[LESETEXT]
-----

Um ihrer Verantwortung zur Achtung der Menschenrechte nachzukommen, müssen sich Wirtschaftsunternehmen langfristig mit fünf Elementen befassen, die die unternehmerische Sorgfaltspflicht im Kern ausmachen und ausführlich im Nationalen Aktionsplan Wirtschaft und Menschenrechte (NAP) beschrieben und in das Lieferkettensorgfaltspflichtengesetz (LkSG) eingeflossen sind:
Verantwortung anerkennen
Zu Beginn steht die strategische Entscheidung der Unternehmensführung, Menschenrechte zu stärken. Unternehmen sollten durch eine Grundsatzerklärung öffentlich zum Ausdruck bringen, dass sie ihrer Verantwortung für die Achtung der Menschenrechte nachkommen.
Die Grundsatzerklärung sollte von der Unternehmensleitung verabschiedet werden und auf für das Unternehmen und gegebenenfalls die Branche besonders relevante Menschenrechtsthemen eingehen. Sie sollte sich auf international gültige Menschenrechtsabkommen und -empfehlungen wie die Allgemeine Erklärung der Menschenrechte, die UN-Menschenrechtspakte (der UN-Zivilpakt und der UN-Sozialpakt) oder die ILO-Kernarbeitsnormen beziehen. Zum anderen sollte eine Grundsatzerklärung die Verfahren beschreiben, mit denen das jeweilige Unternehmen seine menschenrechtlichen Sorgfaltspflichten umsetzt. Praktisch bedeutet dies, die Prozesse zur Ermittlung menschenrechtlicher Risiken und Auswirkungen sowie das Maßnahmenkonzept zur Prävention und Minderung nachteiliger Auswirkungen auf Menschenrechte darzulegen. Dazu können etwa vertragliche Verpflichtungen, Screenings und Audits von Lieferanten und Geschäftspartnern, Trainings und Capacity Building bei eigenen Beschäftigten und besonders risikobehafteten Lieferanten, die Berücksichtigung menschenrechtlicher Risiken bei strategischen Geschäftsentscheidungen und in der Produktentwicklung gehören.
Innerhalb des Unternehmens müssen personelle sowie abteilungsspezifische Verantwortlichkeiten frühzeitig geklärt werden. Schulungen der Beschäftigten in allen relevanten Geschäftsbereichen unterstützen die weitere Umsetzung der Sorgfaltspflicht. Dieser Prozess erfordert Zeit und setzt Lernprozesse in Gang – aus diesem Grund sollte auch die Grundsatzerklärung kontinuierlich weiterentwickelt werden.

-----

[AUSGEWÄHLTE DATEN]
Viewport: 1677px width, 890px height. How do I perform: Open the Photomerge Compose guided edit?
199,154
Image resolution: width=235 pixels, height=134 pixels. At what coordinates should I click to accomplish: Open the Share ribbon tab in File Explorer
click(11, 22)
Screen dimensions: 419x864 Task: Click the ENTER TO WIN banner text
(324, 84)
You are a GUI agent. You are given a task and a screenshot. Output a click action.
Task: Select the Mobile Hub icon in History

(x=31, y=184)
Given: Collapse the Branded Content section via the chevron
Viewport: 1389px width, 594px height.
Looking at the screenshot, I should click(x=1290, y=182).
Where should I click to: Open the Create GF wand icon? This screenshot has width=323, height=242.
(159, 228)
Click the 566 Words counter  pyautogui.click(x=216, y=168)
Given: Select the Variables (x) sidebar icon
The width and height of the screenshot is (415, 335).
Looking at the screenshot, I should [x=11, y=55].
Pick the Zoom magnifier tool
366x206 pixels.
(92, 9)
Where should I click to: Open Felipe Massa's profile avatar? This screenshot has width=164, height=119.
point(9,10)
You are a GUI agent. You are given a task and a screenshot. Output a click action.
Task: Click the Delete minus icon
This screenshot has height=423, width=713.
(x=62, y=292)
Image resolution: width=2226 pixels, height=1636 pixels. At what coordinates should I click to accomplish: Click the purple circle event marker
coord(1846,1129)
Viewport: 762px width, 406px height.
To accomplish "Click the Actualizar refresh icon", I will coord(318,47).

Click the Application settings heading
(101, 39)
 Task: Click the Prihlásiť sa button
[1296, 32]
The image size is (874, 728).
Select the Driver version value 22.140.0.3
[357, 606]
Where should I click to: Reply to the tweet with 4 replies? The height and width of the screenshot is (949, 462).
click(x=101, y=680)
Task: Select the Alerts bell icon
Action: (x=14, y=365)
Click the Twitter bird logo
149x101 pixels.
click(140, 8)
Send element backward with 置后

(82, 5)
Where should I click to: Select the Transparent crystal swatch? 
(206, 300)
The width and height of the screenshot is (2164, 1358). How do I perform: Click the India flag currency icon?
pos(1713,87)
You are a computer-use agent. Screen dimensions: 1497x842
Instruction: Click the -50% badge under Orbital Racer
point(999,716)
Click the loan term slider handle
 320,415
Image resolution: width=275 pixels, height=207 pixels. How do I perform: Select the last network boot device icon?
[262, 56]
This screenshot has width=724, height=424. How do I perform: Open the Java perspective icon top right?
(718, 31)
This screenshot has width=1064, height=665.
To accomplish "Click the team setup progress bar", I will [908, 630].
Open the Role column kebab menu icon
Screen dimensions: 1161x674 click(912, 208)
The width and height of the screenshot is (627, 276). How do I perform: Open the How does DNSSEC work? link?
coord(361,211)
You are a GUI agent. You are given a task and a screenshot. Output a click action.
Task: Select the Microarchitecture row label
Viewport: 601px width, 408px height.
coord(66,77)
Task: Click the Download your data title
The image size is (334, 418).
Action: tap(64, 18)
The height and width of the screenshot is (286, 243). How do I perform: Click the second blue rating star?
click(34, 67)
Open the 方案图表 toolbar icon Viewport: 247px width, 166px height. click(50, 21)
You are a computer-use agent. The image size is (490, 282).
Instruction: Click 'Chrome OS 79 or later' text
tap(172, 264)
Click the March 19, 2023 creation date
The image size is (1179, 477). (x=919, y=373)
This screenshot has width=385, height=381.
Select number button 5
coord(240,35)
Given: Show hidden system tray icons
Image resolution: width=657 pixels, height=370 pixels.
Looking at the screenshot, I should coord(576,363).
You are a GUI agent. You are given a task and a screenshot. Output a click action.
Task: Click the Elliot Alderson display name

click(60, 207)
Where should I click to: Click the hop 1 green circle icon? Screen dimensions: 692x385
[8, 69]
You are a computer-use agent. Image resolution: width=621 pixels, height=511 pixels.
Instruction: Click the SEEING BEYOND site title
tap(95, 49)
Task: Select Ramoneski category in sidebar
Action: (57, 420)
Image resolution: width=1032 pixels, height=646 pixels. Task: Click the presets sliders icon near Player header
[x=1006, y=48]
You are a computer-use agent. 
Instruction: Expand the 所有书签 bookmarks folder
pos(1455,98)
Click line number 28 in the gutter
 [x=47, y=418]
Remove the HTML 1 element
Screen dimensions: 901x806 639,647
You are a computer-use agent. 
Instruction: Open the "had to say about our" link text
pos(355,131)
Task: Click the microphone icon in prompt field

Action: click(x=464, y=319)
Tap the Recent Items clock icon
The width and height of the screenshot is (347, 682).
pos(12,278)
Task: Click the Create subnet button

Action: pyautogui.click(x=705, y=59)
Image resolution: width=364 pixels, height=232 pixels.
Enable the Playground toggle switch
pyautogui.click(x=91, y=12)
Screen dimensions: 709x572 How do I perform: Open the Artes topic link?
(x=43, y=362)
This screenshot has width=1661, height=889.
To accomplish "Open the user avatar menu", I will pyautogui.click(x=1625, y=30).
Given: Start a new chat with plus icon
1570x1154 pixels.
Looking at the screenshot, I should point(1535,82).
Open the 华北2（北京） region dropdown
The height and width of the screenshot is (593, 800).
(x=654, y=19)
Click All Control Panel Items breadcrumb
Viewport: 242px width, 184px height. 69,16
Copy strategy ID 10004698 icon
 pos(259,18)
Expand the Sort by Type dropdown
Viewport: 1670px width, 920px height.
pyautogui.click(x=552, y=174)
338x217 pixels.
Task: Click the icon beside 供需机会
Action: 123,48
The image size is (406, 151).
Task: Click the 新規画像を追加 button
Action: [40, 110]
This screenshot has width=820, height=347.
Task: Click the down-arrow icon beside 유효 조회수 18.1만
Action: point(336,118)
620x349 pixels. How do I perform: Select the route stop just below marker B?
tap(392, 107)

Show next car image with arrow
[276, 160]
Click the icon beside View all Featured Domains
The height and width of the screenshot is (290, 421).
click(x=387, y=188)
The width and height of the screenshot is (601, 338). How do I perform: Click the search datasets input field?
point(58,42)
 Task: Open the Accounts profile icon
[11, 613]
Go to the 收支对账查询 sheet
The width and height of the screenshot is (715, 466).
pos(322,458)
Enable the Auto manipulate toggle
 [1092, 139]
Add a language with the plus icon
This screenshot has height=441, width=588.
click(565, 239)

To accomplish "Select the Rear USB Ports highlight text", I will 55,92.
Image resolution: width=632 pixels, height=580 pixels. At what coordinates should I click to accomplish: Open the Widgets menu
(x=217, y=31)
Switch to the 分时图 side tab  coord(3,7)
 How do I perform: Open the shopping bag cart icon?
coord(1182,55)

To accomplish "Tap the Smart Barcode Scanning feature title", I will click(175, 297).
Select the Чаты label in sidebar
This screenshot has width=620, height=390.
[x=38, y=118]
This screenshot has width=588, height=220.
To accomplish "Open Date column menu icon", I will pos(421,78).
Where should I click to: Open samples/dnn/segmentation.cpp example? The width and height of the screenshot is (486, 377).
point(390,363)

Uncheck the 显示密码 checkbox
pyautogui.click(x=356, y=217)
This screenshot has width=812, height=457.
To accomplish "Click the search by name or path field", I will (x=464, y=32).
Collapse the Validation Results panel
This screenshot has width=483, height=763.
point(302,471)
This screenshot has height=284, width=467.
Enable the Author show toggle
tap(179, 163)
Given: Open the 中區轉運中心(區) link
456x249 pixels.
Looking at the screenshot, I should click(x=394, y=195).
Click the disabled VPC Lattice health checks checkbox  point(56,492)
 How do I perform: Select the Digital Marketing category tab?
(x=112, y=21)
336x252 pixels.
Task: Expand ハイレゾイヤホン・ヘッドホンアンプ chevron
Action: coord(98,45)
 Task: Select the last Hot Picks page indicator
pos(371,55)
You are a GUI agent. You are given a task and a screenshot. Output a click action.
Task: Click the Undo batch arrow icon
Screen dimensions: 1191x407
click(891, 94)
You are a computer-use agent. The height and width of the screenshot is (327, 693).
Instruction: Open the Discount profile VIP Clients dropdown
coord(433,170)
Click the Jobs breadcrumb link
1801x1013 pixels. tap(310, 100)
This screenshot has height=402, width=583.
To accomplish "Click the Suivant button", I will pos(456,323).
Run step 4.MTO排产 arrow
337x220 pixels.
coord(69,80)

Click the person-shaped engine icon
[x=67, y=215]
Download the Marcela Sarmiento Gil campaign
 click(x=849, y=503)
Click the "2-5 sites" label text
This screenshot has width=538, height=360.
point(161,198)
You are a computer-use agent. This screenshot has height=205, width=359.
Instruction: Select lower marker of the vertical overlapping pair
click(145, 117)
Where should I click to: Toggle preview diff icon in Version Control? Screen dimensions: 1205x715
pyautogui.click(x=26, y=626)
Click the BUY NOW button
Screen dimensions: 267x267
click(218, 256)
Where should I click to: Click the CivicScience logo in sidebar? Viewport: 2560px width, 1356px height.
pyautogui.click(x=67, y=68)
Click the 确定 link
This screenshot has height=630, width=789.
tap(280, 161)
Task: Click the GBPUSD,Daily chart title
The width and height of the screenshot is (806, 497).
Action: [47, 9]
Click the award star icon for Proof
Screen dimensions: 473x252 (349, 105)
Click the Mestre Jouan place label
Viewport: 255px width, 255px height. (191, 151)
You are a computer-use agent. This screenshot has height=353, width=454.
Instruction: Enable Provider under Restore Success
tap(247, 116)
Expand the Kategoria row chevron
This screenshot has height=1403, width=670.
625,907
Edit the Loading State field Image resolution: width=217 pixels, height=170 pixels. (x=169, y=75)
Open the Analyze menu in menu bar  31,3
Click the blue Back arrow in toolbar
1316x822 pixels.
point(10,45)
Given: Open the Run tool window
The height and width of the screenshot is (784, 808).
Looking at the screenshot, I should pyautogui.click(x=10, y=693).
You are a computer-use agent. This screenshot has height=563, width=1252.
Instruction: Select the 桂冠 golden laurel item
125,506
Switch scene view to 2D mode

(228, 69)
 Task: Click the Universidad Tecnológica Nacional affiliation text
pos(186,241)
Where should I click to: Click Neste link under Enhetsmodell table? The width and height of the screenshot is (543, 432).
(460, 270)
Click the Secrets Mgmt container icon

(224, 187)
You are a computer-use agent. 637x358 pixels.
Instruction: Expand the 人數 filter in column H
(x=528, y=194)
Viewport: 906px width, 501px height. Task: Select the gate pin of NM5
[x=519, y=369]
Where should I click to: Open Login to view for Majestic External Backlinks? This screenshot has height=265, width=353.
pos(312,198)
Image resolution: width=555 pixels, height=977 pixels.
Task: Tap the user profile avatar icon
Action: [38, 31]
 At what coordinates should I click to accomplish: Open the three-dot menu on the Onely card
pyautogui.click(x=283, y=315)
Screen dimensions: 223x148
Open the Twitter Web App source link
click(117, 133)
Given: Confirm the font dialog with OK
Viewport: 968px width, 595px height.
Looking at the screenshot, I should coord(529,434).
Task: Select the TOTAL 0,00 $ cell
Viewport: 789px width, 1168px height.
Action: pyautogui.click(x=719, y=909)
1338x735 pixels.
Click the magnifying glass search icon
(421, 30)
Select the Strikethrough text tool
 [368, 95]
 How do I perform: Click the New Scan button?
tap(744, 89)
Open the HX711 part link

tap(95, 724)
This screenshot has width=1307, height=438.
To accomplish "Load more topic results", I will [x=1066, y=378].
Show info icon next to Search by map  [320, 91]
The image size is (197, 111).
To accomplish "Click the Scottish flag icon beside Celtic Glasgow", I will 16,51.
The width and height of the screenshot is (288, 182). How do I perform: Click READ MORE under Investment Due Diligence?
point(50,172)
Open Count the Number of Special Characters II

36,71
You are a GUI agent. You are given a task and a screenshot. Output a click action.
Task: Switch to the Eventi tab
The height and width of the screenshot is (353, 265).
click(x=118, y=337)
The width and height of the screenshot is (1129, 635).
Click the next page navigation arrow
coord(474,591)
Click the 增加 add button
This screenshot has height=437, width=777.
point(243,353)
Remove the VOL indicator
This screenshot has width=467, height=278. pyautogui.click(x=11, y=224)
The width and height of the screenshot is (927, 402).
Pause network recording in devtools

-----

[ERFORDERLICHE SCHRITTE]
- a) Wer sollte laut Lesetext die Grundsatzerklärung verabschieden?
- b) Entscheide für jede Aussage, ob sie mit dem Lesetext übereinstimmt, und belege dein Urteil mit den entscheidenden Wörtern des Lesetexts. (i) Wirtschaftsunternehmen müssen sich mit fünf Elementen der Sorgfaltspflicht befassen. (ii) Die Grundsatzerklärung wird einmal festgelegt und danach nicht mehr verändert. (iii) Schulungen der Beschäftigten beschränken sich auf einen einzigen Geschäftsbereich.
- c) Gib den Teil des Lesetexts zwischen „Innerhalb des Unternehmens“ und „kontinuierlich weiterentwickelt werden.“ einschließlich dieser Wörter wortgetreu wieder.

[ANTWORTEN ZUR ÜBUNG]
- a) Die Unternehmensleitung.

- b)
(i) Ja: „müssen sich Wirtschaftsunternehmen langfristig mit fünf Elementen befassen“
(ii) Nein: „sollte auch die Grundsatzerklärung kontinuierlich weiterentwickelt werden“
(iii) Nein: „Schulungen der Beschäftigten in allen relevanten Geschäftsbereichen“

- c)
Innerhalb des Unternehmens müssen personelle sowie abteilungsspezifische Verantwortlichkeiten frühzeitig geklärt werden. Schulungen der Beschäftigten in allen relevanten Geschäftsbereichen unterstützen die weitere Umsetzung der Sorgfaltspflicht. Dieser Prozess erfordert Zeit und setzt Lernprozesse in Gang – aus diesem Grund sollte auch die Grundsatzerklärung kontinuierlich weiterentwickelt werden.